Regulation of cardiac myocyte contractile function by inducible nitric oxide synthase (iNOS): mechanisms of contractile depression by nitric oxide

Inflammatory cytokines have been implicated in the reversible depression of cardiac contractile function accompanying local or systemic immune stimulation. Incubation of cardiac myocytes with soluble components in the supernatant from cultured rat lung macrophages activated with endotoxin decreases their contractile response to beta-adrenergic stimulation through the induction of iNOS and the subsequent production of nitric oxide by these cells. In the present study, we characterize the mechanisms underlying NO's attenuation of adrenergic responsiveness in cardiac myocytes. iNOS was induced in cultured ventricular myocytes from adult rats by incubation for 20 h with conditioned medium from lipopolysaccharide (LPS)-activated macrophages. iNOS induction did not induce any alteration in beta-adrenergic receptor density or affinity, Galphai protein abundance, or adenylyl cyclase activity in cultured myocytes.

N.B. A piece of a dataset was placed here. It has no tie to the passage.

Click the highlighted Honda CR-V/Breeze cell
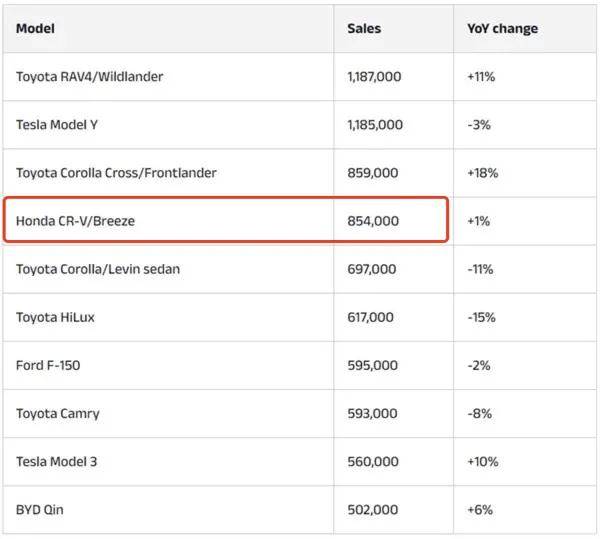 point(75,221)
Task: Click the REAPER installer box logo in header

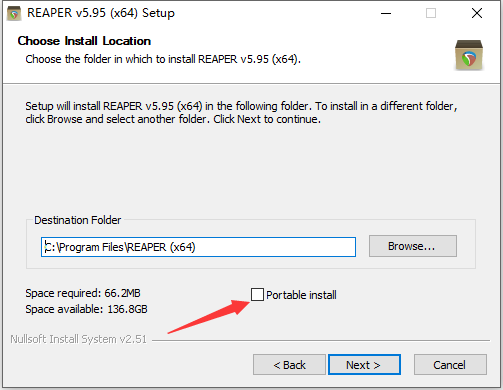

Myocyte exposure to activated macrophage-conditioned medium markedly attenuated the elevation of cAMP in response to isoproterenol (Iso, 2 nM). Induction of iNOS with the macrophage-conditioned medium also potentiated the Iso-induced increase in myocyte cGMP. This cGMP increase was totally abolished by NOS inhibitors. NOS inhibition also returned the attenuated cAMP response to 2 nM Iso to levels observed in control cells. Pre-incubation of the cells in isobutylmethylxanthine (IBMX), a phosphodiesterase inhibitor, also partly reversed the attenuation of cAMP increase with 2 nM Iso in cells expressing iNOS. Brief (15 min) exposure of myocytes to the NO donor, S-nitrosoacetylcysteine (SNAC, 100 micro M) which produced a three-fold increase in intracellular cGMP, also decreased by half the contractile response of cardiac myocytes to Iso (2 nM). We conclude that NO endogenously produced by iNOS decreases the intracellular levels of cAMP in response to beta-adrenergic stimulation in isolated cardiac myocytes, in part through a cGMP-mediated mechanism. This effect may participate in the NO-dependent depression of cardiac function following cytokine exposure.